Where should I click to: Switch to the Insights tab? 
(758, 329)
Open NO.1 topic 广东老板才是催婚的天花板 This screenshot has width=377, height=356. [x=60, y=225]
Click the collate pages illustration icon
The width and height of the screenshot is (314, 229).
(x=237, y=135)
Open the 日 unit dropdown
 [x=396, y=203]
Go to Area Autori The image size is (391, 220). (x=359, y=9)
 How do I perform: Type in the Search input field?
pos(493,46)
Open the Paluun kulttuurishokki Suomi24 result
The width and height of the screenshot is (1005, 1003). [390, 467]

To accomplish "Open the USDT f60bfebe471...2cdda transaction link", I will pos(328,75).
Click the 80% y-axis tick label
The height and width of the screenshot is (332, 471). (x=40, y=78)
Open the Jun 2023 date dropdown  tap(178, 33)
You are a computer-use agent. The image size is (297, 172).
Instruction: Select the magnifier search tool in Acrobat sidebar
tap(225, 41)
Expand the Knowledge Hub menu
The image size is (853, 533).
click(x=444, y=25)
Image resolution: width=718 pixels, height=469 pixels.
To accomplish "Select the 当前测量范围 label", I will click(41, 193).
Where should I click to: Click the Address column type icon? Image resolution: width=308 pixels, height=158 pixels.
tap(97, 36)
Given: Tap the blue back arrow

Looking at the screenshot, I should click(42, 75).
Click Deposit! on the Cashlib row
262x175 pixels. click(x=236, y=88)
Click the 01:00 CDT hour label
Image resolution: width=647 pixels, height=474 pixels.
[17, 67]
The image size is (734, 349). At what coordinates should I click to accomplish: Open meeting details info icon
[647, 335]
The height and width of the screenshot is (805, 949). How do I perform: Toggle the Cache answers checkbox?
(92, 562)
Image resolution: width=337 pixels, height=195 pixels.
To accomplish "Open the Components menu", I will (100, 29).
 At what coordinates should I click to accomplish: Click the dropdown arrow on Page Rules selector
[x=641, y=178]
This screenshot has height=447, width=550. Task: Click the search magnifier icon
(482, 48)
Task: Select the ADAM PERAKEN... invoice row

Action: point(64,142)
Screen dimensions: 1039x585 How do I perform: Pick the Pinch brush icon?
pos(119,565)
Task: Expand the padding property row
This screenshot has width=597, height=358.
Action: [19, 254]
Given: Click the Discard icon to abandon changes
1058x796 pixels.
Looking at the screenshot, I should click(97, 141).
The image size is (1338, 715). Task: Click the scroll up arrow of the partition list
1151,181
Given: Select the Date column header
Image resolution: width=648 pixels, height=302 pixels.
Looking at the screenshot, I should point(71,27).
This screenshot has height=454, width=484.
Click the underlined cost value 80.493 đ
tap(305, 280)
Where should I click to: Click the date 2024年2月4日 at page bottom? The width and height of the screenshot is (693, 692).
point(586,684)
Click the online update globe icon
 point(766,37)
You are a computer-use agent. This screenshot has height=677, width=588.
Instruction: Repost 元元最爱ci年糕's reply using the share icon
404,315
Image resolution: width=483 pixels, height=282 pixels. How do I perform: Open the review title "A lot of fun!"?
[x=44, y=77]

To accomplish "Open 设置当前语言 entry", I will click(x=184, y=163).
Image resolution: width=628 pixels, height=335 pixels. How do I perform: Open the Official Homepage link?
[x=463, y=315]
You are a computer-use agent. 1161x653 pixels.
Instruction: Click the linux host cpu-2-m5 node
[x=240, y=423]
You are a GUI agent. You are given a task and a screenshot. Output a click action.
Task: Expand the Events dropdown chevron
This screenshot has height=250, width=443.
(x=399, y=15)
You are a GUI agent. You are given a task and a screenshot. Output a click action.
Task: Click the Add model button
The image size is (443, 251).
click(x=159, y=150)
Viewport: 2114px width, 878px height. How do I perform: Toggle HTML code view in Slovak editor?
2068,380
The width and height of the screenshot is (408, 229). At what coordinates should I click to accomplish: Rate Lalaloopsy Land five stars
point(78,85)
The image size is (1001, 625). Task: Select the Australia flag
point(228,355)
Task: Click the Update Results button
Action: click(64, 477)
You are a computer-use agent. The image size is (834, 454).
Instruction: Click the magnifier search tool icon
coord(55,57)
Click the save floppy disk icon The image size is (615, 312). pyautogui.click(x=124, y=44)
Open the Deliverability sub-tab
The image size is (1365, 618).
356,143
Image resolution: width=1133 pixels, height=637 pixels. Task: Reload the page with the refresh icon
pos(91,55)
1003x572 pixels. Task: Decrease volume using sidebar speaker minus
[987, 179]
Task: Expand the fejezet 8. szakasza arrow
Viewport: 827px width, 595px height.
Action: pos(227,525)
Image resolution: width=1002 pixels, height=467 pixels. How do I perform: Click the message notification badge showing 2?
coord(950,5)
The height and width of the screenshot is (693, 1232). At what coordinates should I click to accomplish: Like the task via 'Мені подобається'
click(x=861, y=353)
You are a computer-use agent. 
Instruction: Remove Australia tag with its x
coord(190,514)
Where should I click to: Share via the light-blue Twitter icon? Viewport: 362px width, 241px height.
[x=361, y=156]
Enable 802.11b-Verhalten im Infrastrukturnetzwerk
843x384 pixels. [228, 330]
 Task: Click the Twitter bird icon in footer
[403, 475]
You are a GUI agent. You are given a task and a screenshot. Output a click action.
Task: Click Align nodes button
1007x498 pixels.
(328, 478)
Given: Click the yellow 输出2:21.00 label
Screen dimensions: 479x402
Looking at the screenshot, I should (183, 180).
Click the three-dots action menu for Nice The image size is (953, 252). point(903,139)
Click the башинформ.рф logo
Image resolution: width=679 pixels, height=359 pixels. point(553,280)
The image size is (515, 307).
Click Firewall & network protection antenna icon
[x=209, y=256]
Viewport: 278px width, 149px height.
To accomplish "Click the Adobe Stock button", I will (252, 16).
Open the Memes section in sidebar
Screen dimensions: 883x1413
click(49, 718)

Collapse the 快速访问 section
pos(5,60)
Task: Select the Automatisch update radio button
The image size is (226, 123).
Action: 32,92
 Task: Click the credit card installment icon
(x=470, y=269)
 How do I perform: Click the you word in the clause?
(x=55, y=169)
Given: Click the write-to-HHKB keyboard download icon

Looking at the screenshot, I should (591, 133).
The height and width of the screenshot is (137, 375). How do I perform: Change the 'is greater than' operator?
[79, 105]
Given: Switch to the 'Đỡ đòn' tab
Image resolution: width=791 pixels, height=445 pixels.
========================================
In which lines of the material above does the string "agent" occur? Copy them all.

> _EXERCISE RESPONSE_
You are a computer-use agent. The image size is (297, 172).
You are a computer-use agent. This screenshot has height=677, width=588.
You are a computer-use agent. 1161x653 pixels.
You are a GUI agent. You are given a task and a screenshot. Output a click action.
You are a GUI agent. You are given a task and a screenshot. Output a click action.
You are a computer-use agent. The image size is (834, 454).
You are a computer-use agent. 
You are a GUI agent. You are given a task and a screenshot. Output a click action.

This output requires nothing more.